De origine et situ Germanorum
Sull'origine e sede dei Germani, opera in 46 capitoli più comunemente nota come Germania, nasce da interessi geografico-etnografici. Le fonti di Tacito furono sia letterarie, come Plinio il Vecchio e Cesare, sia orali, come le informazioni raccolte da prigionieri, soldati e commercianti. Nella prima parte dell'opera si illustrano i confini della Germania, l'origine, i caratteri fisici e morali, le armi, il sistema politico e religioso, l'educazione dei giovani, i costumi, i mezzi di vita, le occupazioni quotidiane dei germani. La seconda parte passa in rassegna tribù per tribù, con notizie particolari per ognuna.

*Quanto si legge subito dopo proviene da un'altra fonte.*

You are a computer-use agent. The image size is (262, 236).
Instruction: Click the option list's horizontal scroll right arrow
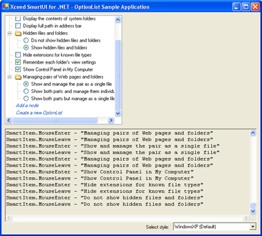tap(111, 120)
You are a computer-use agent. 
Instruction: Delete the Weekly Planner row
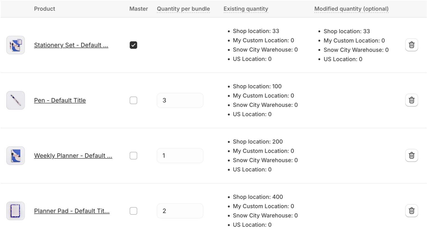tap(411, 156)
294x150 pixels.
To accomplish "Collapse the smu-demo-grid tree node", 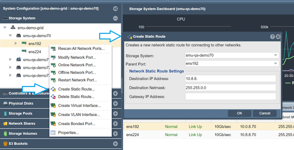I will pyautogui.click(x=5, y=28).
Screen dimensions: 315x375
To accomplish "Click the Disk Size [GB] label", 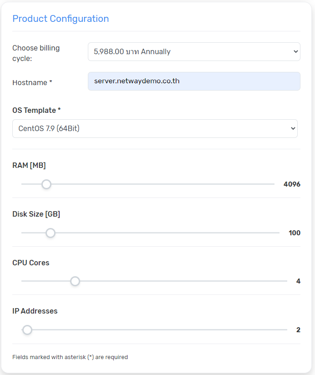I will (x=36, y=214).
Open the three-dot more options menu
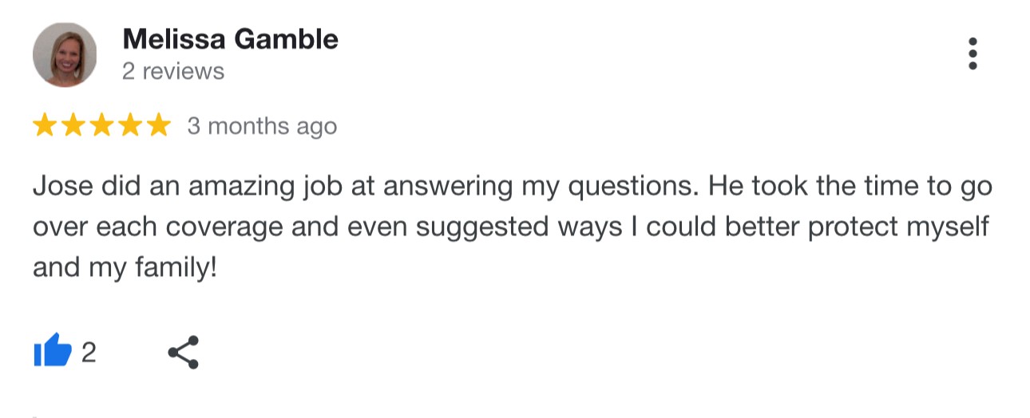The width and height of the screenshot is (1030, 418). pos(972,54)
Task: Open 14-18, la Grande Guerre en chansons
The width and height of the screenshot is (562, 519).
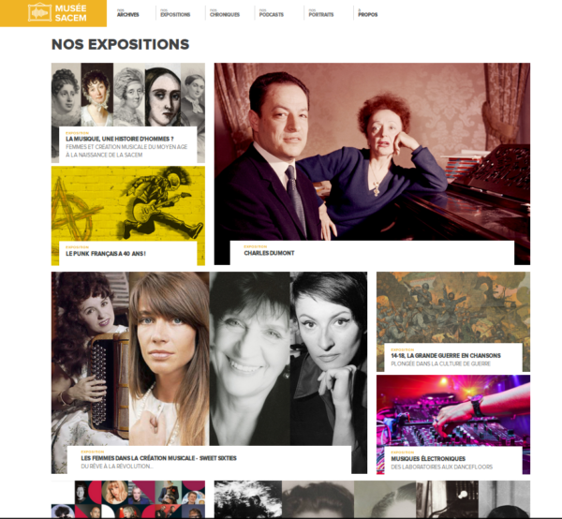Action: tap(446, 356)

La Germania è l'unico esempio pervenuto di opera prettamente etnografica dell'antichità; tuttavia non si deve dimenticare che, proprio nel periodo della pubblicazione (98), Traiano, appena proclamato imperatore, si trovava nella Germania Superiore, intento a rafforzare le frontiere sul Reno. Tacito, mettendo in forte rilievo la forza ancora incorrotta delle popolazioni situate tra il Reno e il Danubio, così lontana dalla raffinatezza decadente della contemporanea società romana, ne sottolinea il pericolo per Roma, ricordando tutte le vittorie e le sconfitte romane: "tanto tempo ci vuole per vincere la Germania". La narrazione non risulta mai monotona per la varietà degli argomenti per l'efficacia descrittiva, per l'incisività dello stile a periodi brevi con un certo colorito poetico.